# How to complete this task
Write out again the lines from the line with "Task: Focus the name or number search field" up to and including the line with "You are a computer-use", exactly as they stand below, and skip any picture.

(Stored data)
◇ ◇ ◇ ◇

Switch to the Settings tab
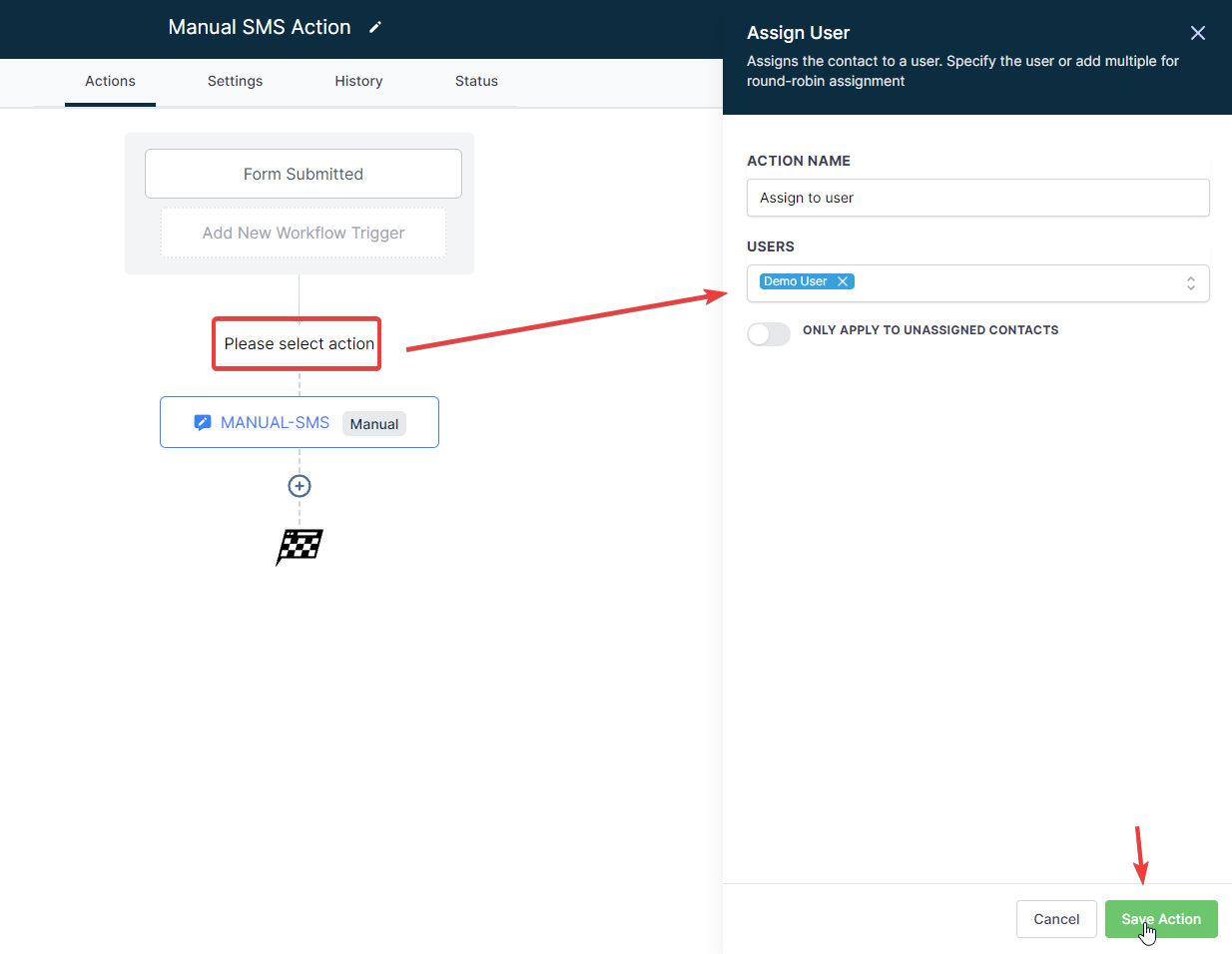The width and height of the screenshot is (1232, 954). click(x=235, y=82)
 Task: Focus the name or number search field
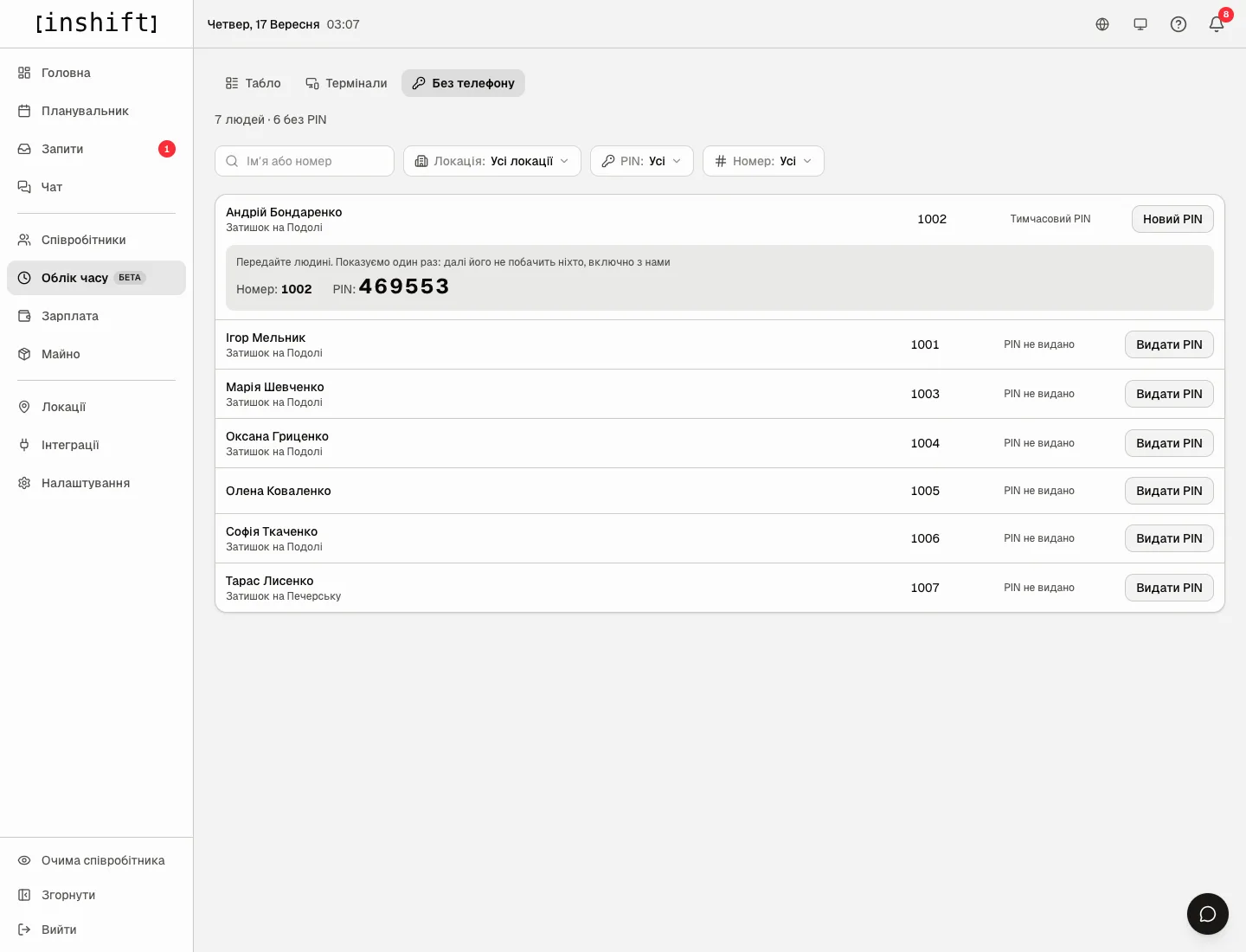pyautogui.click(x=305, y=161)
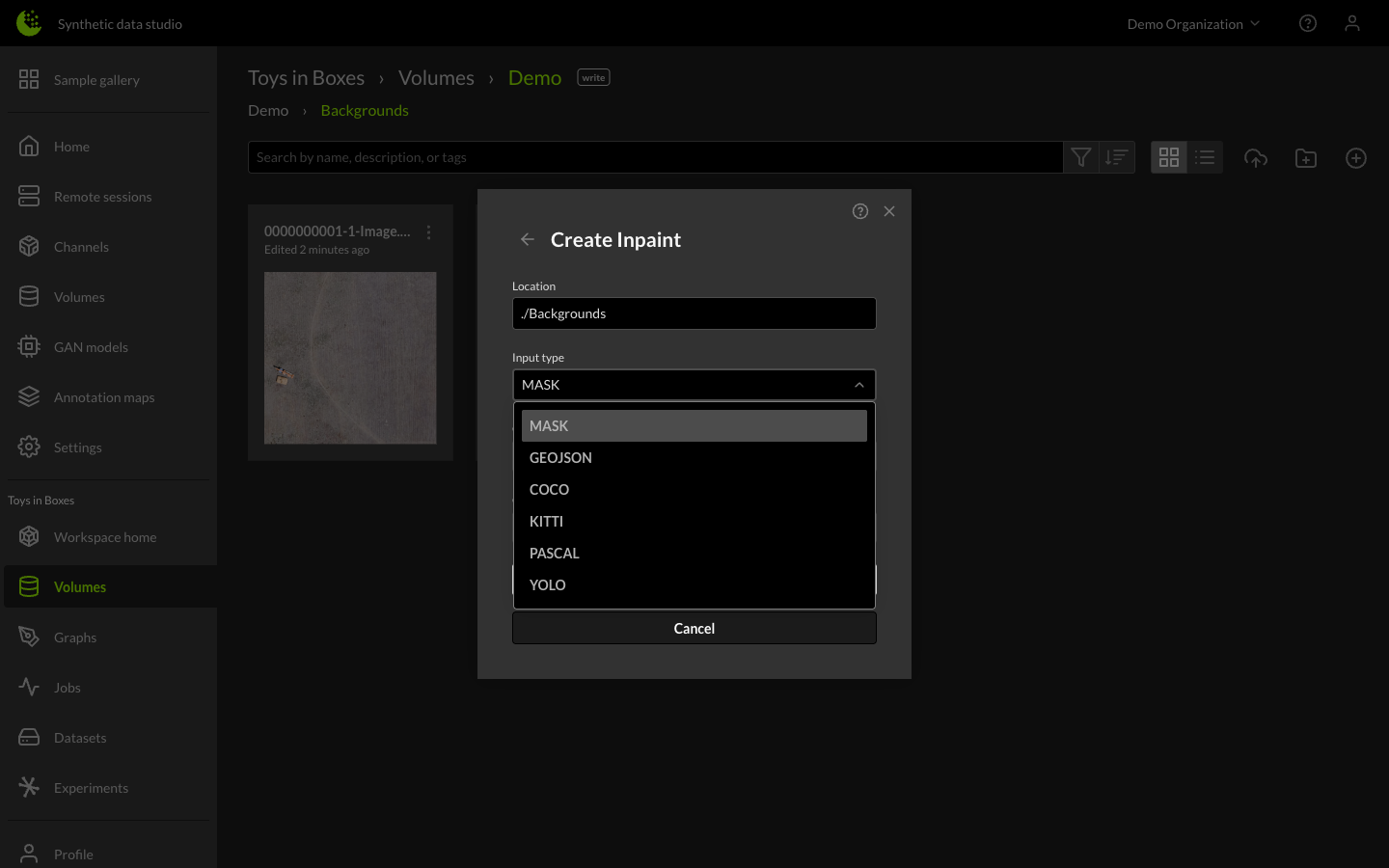Click the Cancel button in the dialog
The image size is (1389, 868).
694,628
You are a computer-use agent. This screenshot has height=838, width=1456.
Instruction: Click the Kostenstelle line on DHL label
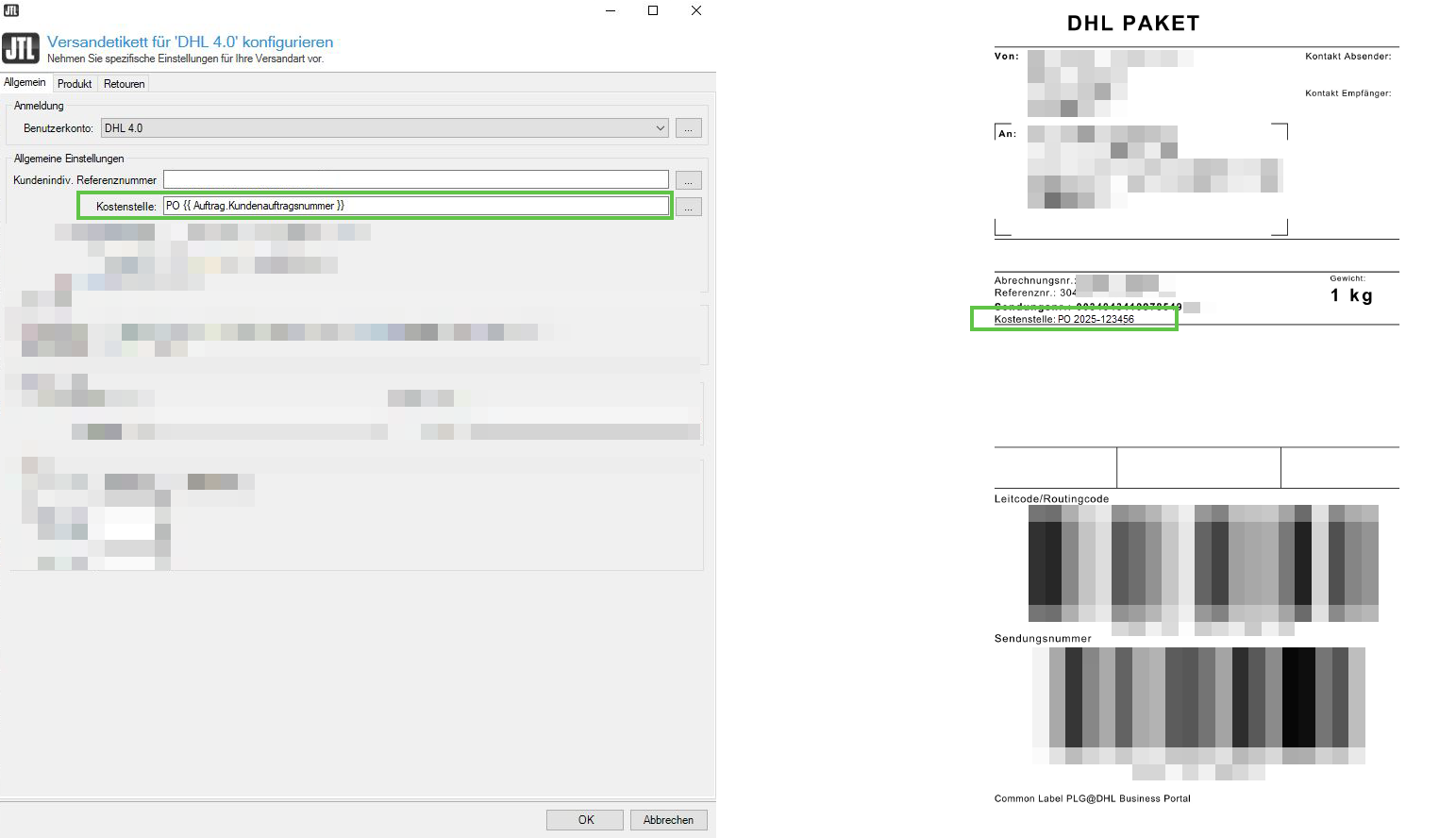click(1064, 319)
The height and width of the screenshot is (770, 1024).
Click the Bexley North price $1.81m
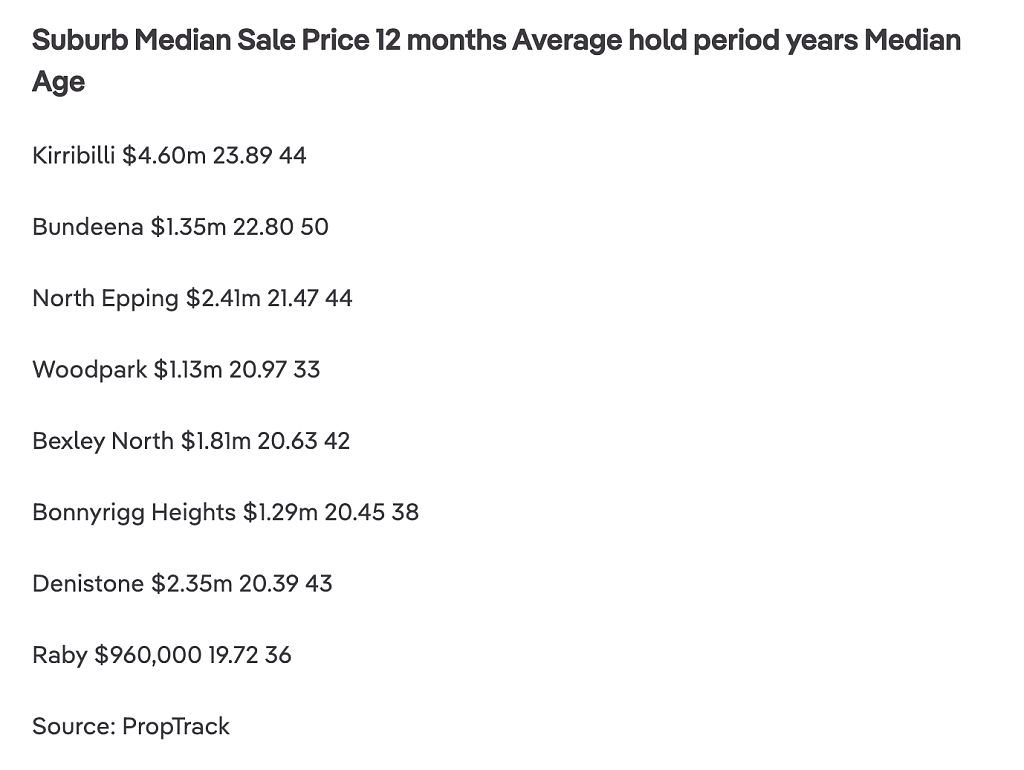[216, 441]
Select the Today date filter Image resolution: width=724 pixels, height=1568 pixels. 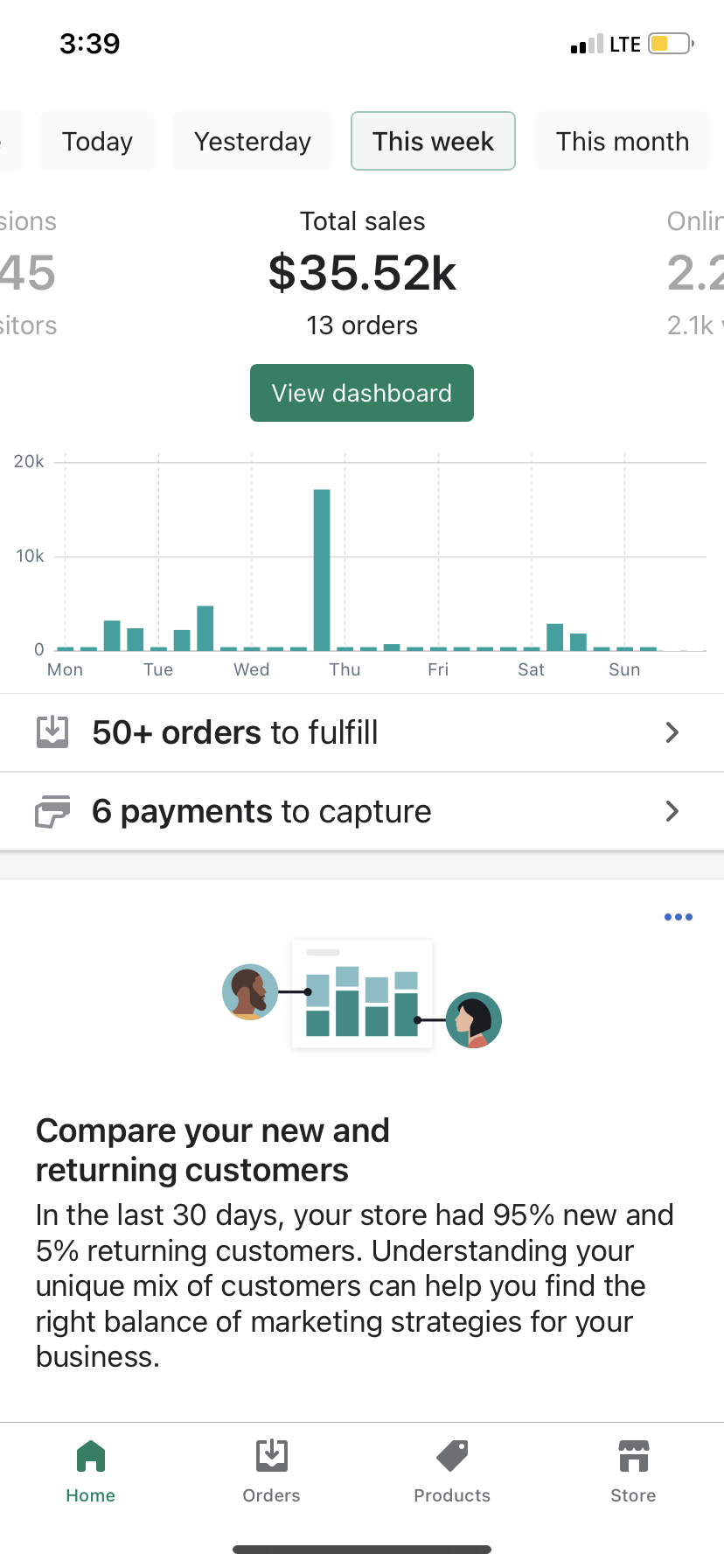click(97, 141)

◇ ◇ ◇ ◇

# Response to the exercise
 Task: Focus the name or number search field
pyautogui.click(x=305, y=161)
Click the Cancel button in the dialog
The image size is (1389, 868).
694,628
You are a computer-use agent. This screenshot has height=838, width=1456.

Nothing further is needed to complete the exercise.